Astronomische Wachstumsbremse
Zwischen der Aktivität der Quasare und der Entwicklung von Galaxien besteht ein Zusammenhang. Das belegen numerische Simulationen.
Zwischen der Aktivität der Quasare und der Entwicklung von Galaxien besteht ein Zusammenhang. Das belegen numerische Simulationen.
Einem deutsch-amerikanischen Team von Astrophysikern ist es mithilfe numerischer Simulationen erstmals gelungen, den lange gesuchten Zusammenhang zwischen der Aktivität der Quasare und der Entwicklung von Galaxien aufzudecken. In ihren Computersimulationen verfolgten die Forscher die Kollision von Galaxien, bei der es sowohl zu einem starken Materieeinfall auf die zentralen Schwarzen Löcher in den Galaxienzentren, als auch zu einem Sternentstehungs-Ausbruch kommt. Wie das Team herausfand, setzt die durch den Materieeinfall ausgelöste Quasaraktivität so viel Energie frei, dass gewaltige Mengen von Gas aus dem Galaxienzentrum herausgeschleudert werden – was wiederum sowohl die Sternentstehung als auch das Wachstum der Schwarzen Löcher begrenzt.
Im jungen Kosmos besaßen viele Galaxien extrem leuchtkräftige Kerne, die so genannten Quasare. Diese „kosmischen Leuchtfeuer“ werden von supermassiven Schwarzen Löchern angefeuert, die eine Masse von bis zu einer Milliarde Sonnenmassen besitzen können. Seit langem wissen die Astronomen, dass die Masse dieser Schwarzen Löcher stark mit der Geschwindigkeitsverteilung der Sterne in der kugelförmigen Zentralregion der Galaxien korreliert. Daraus lässt sich auf einen Zusammenhang in der Entwicklung von Quasaren und Galaxien schließen – doch wo die physikalische Ursache für diesen Zusammenhang liegt, war bislang unbekannt.
Die Kollision zweier Spiralgalaxien, simuliert im Computer. Die Schwerkraft treibt Gas ins Zentrum der Galaxienkerne und löst so die Entstehung neuer Sterne und das Aufleuchten des Quasars aus. In der Quasar-Phase gewinnen die Schwarzen Löcher stark an Masse. Diese Phase dauert bis zu 100 Millionen Jahre und setzt genügend Energie frei, um das Gas aufzuheizen und in den Raum zu schleudern. (Quelle: MPI für Astrophysik)

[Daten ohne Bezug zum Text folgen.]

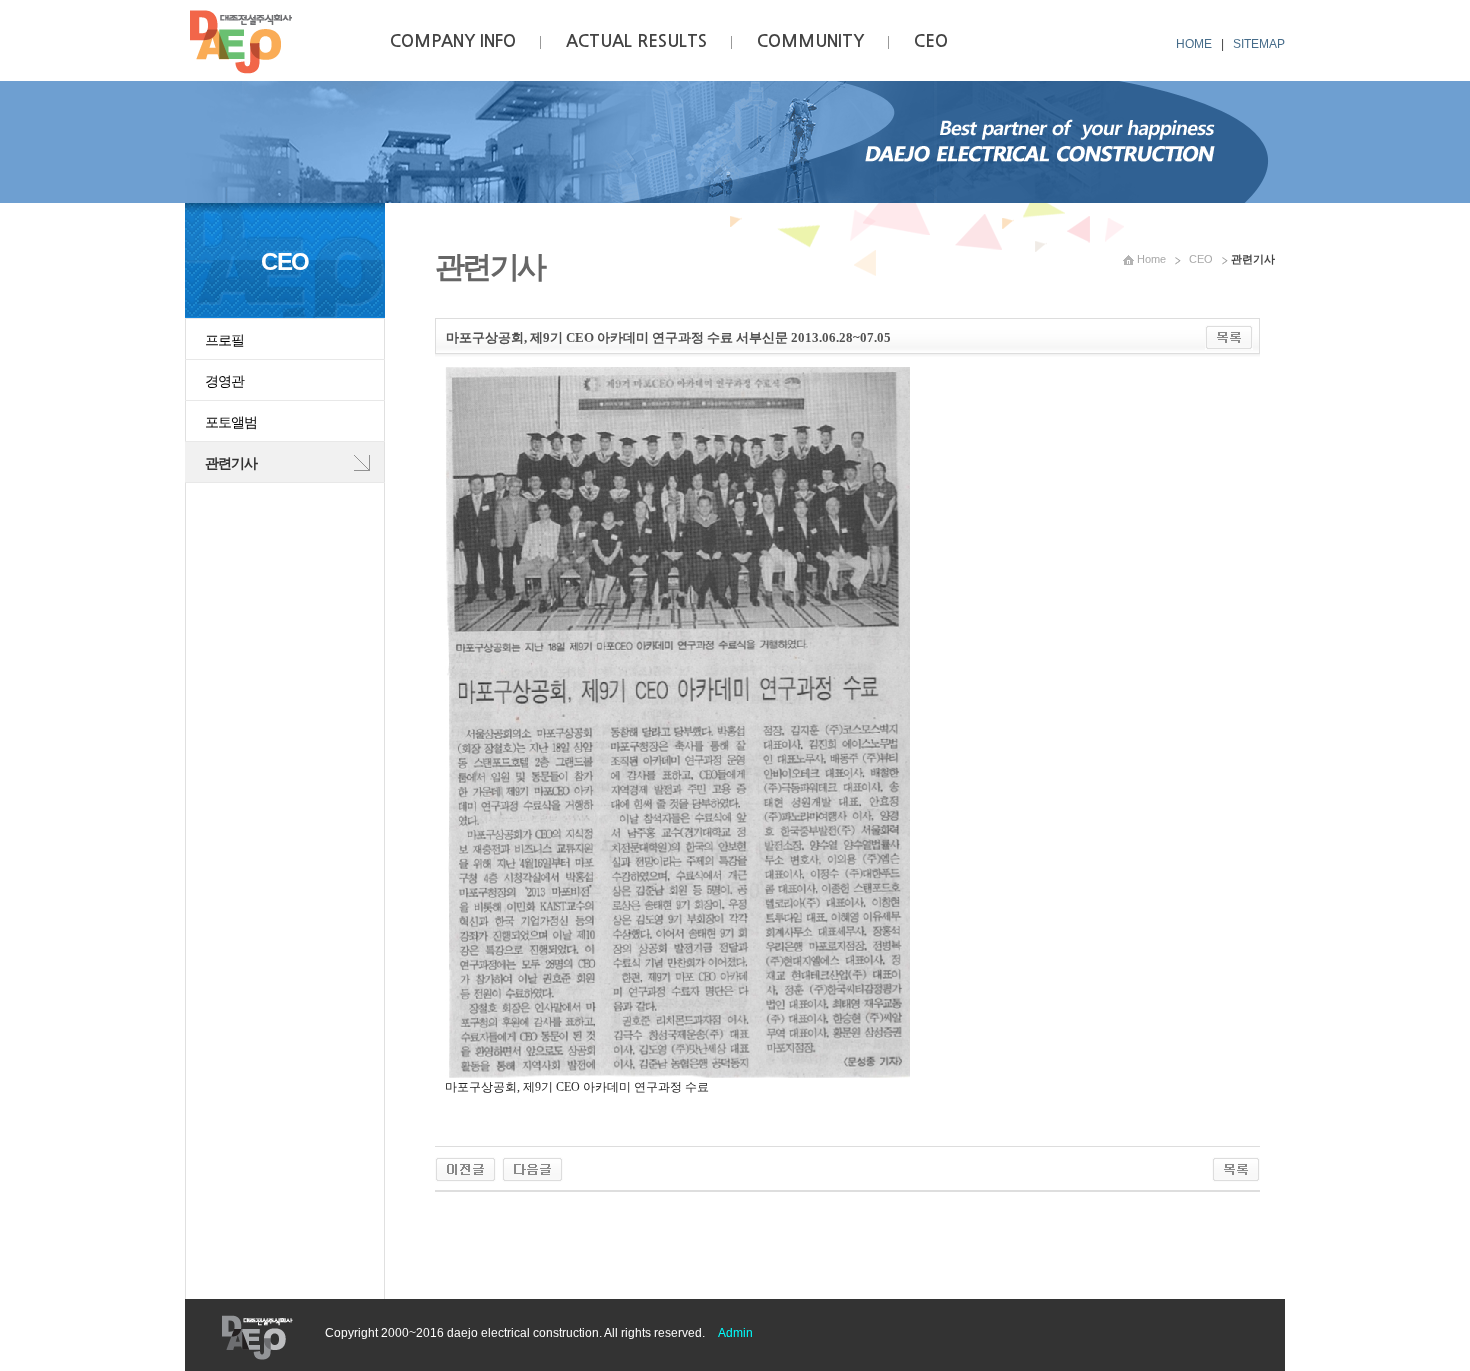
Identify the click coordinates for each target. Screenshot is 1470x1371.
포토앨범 (231, 422)
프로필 (224, 340)
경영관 (224, 381)
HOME (1194, 44)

Tiziana Di Matteo und Volker Springel vom Max-Planck-Institut für Astrophysik in Garching, sowie Lars Hernquist von der Harvard University in Cambridge, Massachusetts, gelang es nun erstmals, bei der Simulation von Galaxienkollisionen auch die Entwicklung der supermassiven schwarzen Löcher zu berücksichtigen. Dazu repräsentierten die Forscher das Schwarze Loch mit einem speziellen Simulationsteilchen, das aus seiner Umgebung Gas aufsaugen kann, und zwar mit einer Rate, die aus einer einfachen theoretischen Modellbildung abgeleitet ist. Aufgrund von Reibung in den Strömungen um Schwarze Löcher herum wird das einfallende Gas auf enorme Temperaturen aufgeheizt und gibt dadurch energiereiche Strahlung ab.

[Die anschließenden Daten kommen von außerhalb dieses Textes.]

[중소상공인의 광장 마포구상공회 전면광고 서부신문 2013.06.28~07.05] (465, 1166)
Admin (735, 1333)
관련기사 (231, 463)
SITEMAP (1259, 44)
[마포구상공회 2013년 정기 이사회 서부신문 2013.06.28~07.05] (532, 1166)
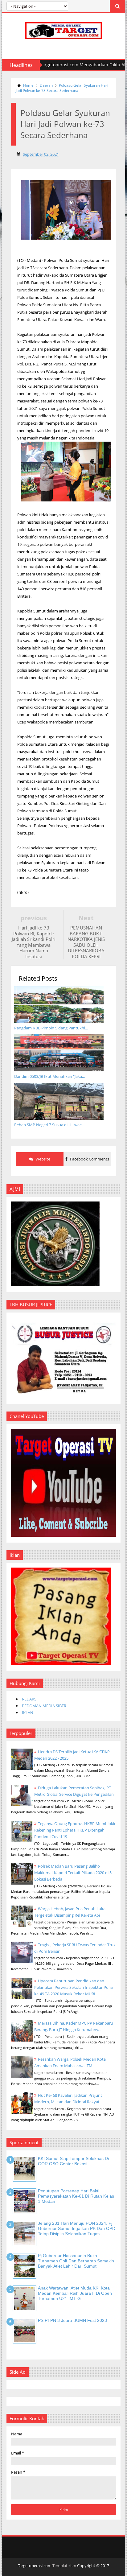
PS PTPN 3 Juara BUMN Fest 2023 (72, 2320)
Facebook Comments (89, 1159)
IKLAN (27, 1712)
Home (28, 85)
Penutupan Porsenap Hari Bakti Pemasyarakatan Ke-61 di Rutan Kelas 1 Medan (76, 2196)
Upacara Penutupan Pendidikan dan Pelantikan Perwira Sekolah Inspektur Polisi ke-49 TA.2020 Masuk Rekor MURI (73, 1987)
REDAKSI (30, 1699)
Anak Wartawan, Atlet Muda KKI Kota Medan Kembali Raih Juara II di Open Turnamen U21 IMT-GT (75, 2293)
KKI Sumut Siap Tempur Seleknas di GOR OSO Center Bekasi (73, 2161)
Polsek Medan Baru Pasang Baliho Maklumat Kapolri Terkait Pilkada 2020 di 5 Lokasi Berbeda (73, 1872)
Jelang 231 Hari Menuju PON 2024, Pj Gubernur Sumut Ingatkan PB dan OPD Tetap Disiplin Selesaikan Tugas (76, 2228)
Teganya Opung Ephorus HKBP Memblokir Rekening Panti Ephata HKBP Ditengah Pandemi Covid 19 (75, 1830)
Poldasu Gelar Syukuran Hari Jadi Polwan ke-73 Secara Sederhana (62, 88)
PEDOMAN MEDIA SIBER (44, 1705)
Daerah (46, 85)
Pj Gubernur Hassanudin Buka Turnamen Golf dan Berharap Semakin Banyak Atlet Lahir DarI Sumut (76, 2261)
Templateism (64, 2565)
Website (42, 1159)
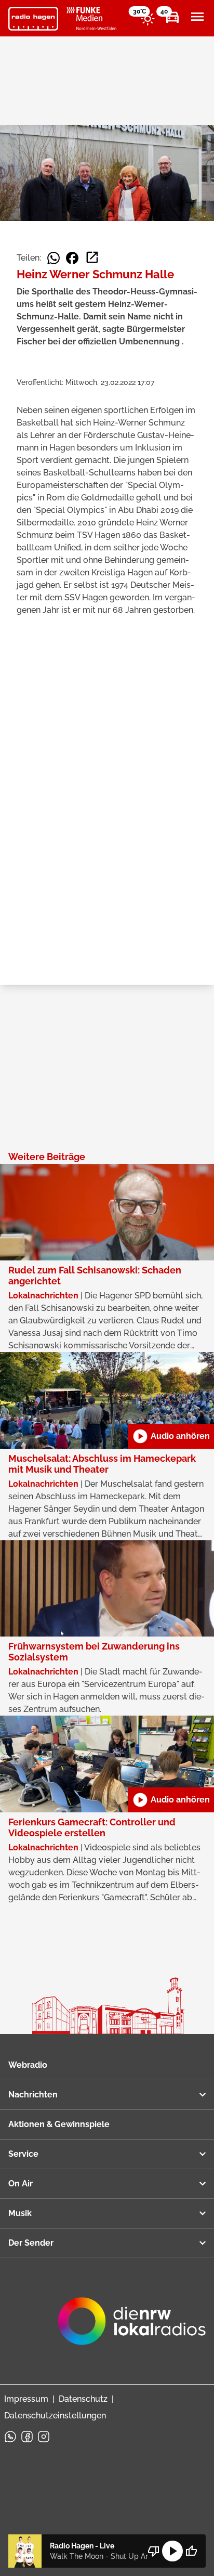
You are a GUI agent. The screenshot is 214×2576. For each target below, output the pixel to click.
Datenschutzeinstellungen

Die Simulationen zeigen, dass bei der Kollision zweier Galaxien gravitative Gezeitenkräfte diffus verteiltes Gas in ihr Zentrum treiben. Dort kommt es zu einem intensiven Ausbruch der Sternbildung – einem „Starburst“. Dabei füttert das einströmende Gas auch das Schwarze Loch, das so rasch an Masse gewinnt. Durch das Aufleuchten des Quasars wird jedoch der Druck in dem aufgeheizten Gas zu groß – ein mächtiger Wind entsteht, der das noch in der Galaxie vorhandene Gas aus ihrem Zentrum herausschleudert und damit die Quasar-Phase und auch die Sternentstehung abrupt beendet.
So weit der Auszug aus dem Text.